Asian currencies pare losses

08 Jun, 2007

Asia currencies cut earlier losses on Thursday as regional stock markets stabilised, while the hard-hit Indonesia rupiah also found support as investors started to buy back the high-yielding currency. The rupiah bounced back and steadied at 8,885 per dollar after slipping to a one-month low at 8,945 per dollar.
"It's just over-bought condition (for the dollar) in the morning has created some long unwinding in the afternoon. Now the market has started to rally back," said a trader in Jakarta. Indonesia's central bank cut its benchmark interest rate by 25 basis points to 8.50 percent on Thursday - the 12th cut since early last year - in line with market expectations.
The South Korean won bounced back to 926.6 per dollar in line with the Seoul's stock market, after dipping to a one-week low at 929.5 per dollar.
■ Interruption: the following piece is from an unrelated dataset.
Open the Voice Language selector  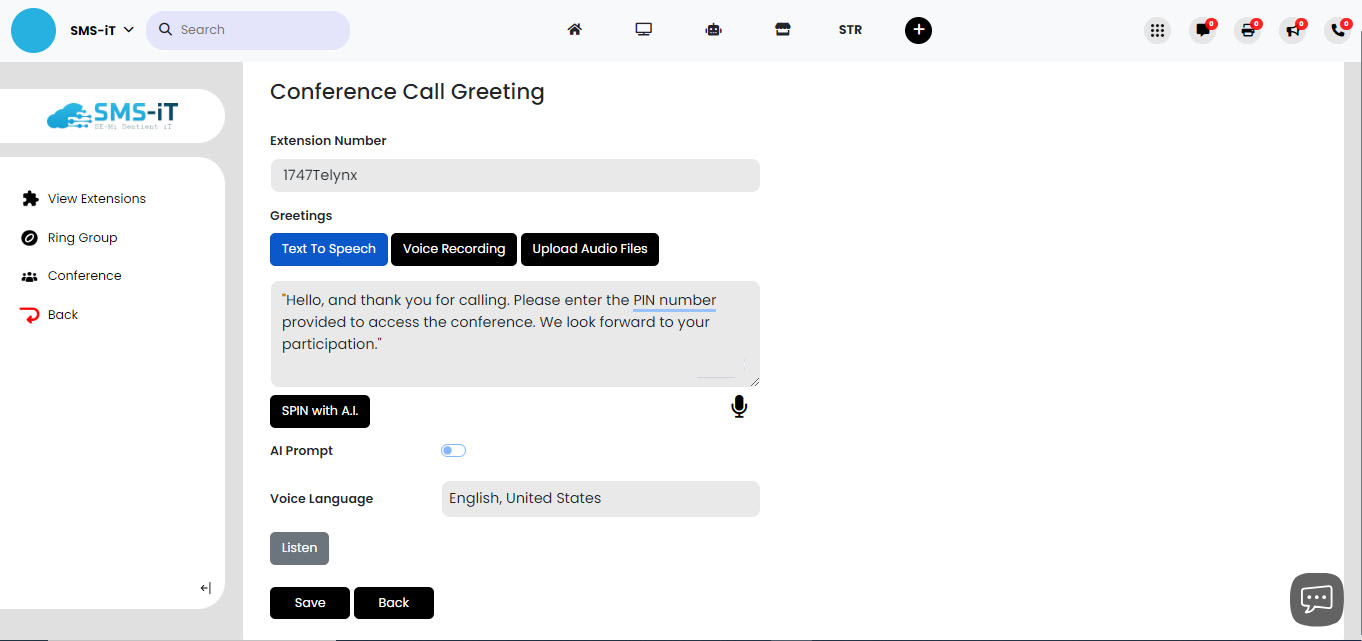coord(600,498)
The Malaysian ringgit was down about 0.4 percent at 3.427 per dollar after falling as far as 3.4385 per dollar, its weakest level since mid-April.
A trader in Kuala Lumpur said he believed domestic companies were buying the dollar, taking over from foreign investors that took profit from the ringgit's recent rises in the past sessions.
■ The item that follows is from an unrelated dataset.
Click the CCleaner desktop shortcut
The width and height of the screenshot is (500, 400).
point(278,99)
"I think 3.45 will be the true resistance level," he said. Longer term, the ringgit was still in an up trend and could strengthen to 3.3 per dollar by the end of the year, supported by the country's improving economic fundamentals as government spending picks up, Standard Chartered said in note to clients.
The Philippine peso steadied near 46 per dollar. The Thai baht fell a quarter of a percent to about 34.6 per dollar, while the Singapore dollar fell slightly to 1.532 per US dollar.
Most Asian stocks bounced back into positive territory after suffering early losses due to worries about inflation and higher interest rates in the United States, Asia's top export market. The MSCI's index of regional shares outside Japan was virtually flat after suffering losses in early trade.
"Investors are trying to move a little bit of risk off the table in response to falling equities and high yields," said Ben Simpfendorfer, currency strategist at Royal Bank of Scotland. "We don't think this sell-off will be sustained," he said.
US data on Wednesday showed productivity grew at a slower pace than initially estimated in the first quarter and higher labour costs reinforced concerns about inflation.